Что же это за субъект, который всюду есть и нигде не пребывает, не задерживается. Определить это основное понятие философии невозможно. Он — вечное, бесконечное движение. Чтобы постигнуть его, философ должен забыть все конечное. Не только, как сказано в Писании, покинуть дом, жену и детей, но — Шеллинг не боится произнести эти слова — покинуть самого бога…
Он делает паузу. В зале гробовая тишина. Все затаили дыхание, пораженные смелым ходом мысли. Не слышно даже скрипа перьев. (Пишут тайком, на задних скамьях: Шеллинг не разрешает писать за собой, ему нужно видеть устремленные на него глаза, а не склоненные над бумагой головы.)
…Он просит понять его правильно. Абсолютный субъект — это не бог и в то же время это не не-бог. В этом смысле он выше бога. Если один из мистиков мог говорить о сверхбожестве, почему мы не можем позволить себе этого? И он опять ссылается на Писание: кто хочет душу свою сберечь, потеряет ее; а кто потеряет ее ради Евангелия, сбережет ее, Только тот придет к глубине познания жизни, кто покинет привычную точку зрения.
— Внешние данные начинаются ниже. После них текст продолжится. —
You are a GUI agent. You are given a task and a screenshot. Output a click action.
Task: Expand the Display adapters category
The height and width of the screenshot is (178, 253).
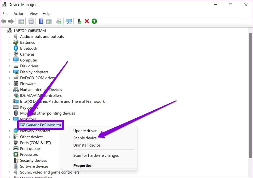point(9,72)
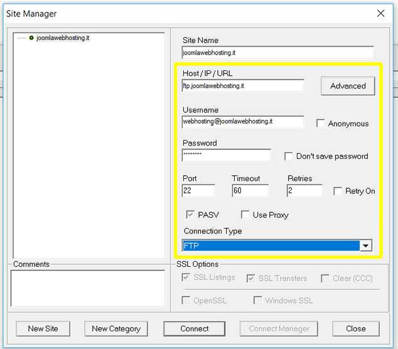Enable the Retry On checkbox

click(x=338, y=191)
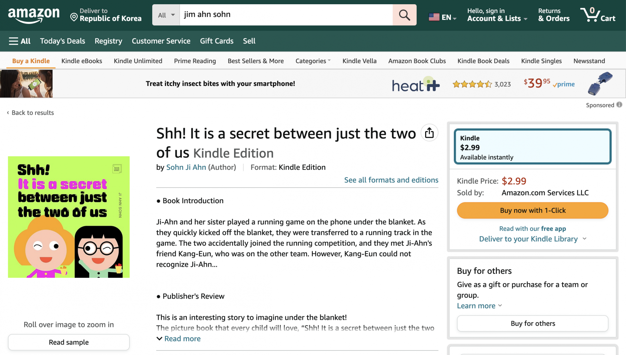This screenshot has height=355, width=626.
Task: Open Kindle eBooks tab
Action: pyautogui.click(x=82, y=61)
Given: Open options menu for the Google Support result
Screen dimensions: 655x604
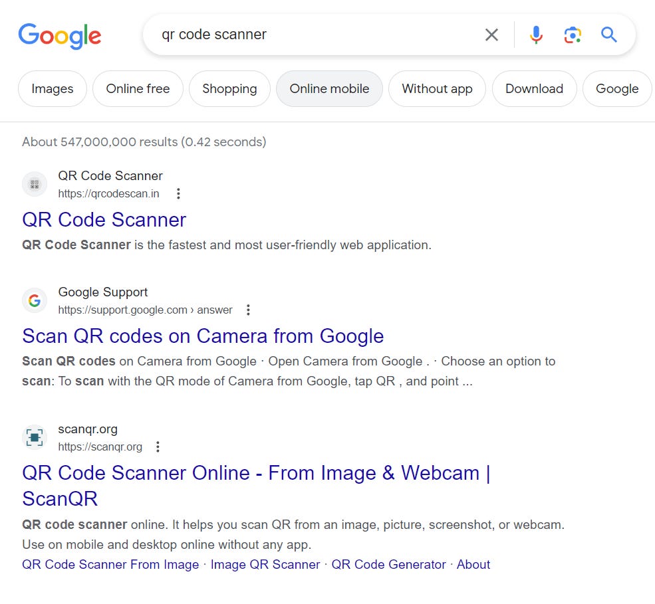Looking at the screenshot, I should tap(247, 310).
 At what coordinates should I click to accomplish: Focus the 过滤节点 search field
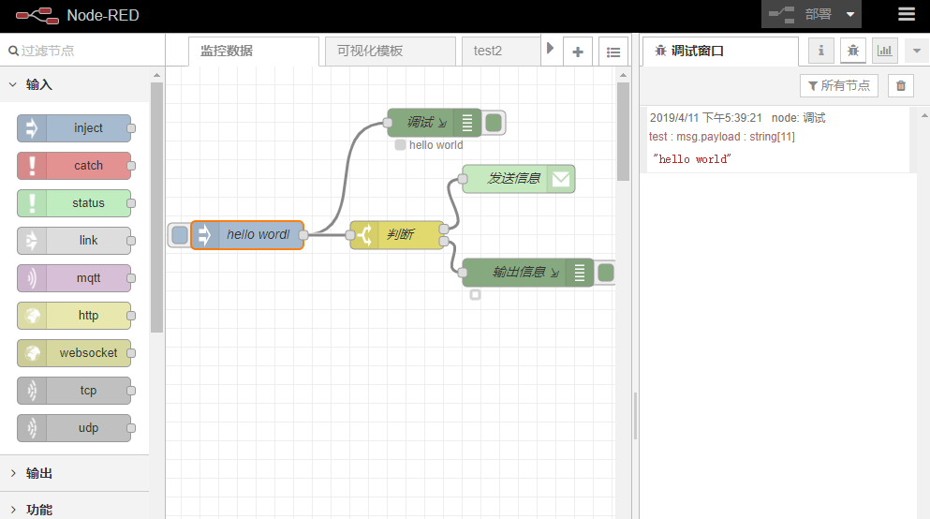(x=82, y=51)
У входа в философию надо начертать слова Данте, которыми он обозначил врата ада: «Оставь надежду всяк сюда входящий!» Воистину, кто хочет философствовать, должен расстаться со всеми надеждами, стремлениями и чаяниями, забыть о воле и знании, все потерять, чтобы все обрести. Абсолютный субъект — это вечная свобода…
А ведь лексикон-то чужой! Не его, Шеллинга, а скорее Фихте. И ход мысли для него непривычный. Ни слова о тождестве бытия и мышления. Еще недавно в «Мировых эпохах» он исходил из единства необходимости и свободы. Теперь речь идет о вечной, абсолютной свободе. Вот уж истый Протей, опять сменил свой облик. О Фихте говорит с почтением, вспоминает, что Фихте стоял до него на этом месте. (Когда-то Фихте читал лекции в Эрлангене, теперь — его нет в живых, он умер от тифа, который свирепствовал в военных госпиталях победной зимой четырнадцатого года.) Фихте «впервые властно призвал к свободе». Шеллинг, правда, намекает и на слабые стороны учения Фихте («у него исчезает объективная сторона»), но в целом мысль Шеллинга идет сейчас по дороге, проторенной его предшественником.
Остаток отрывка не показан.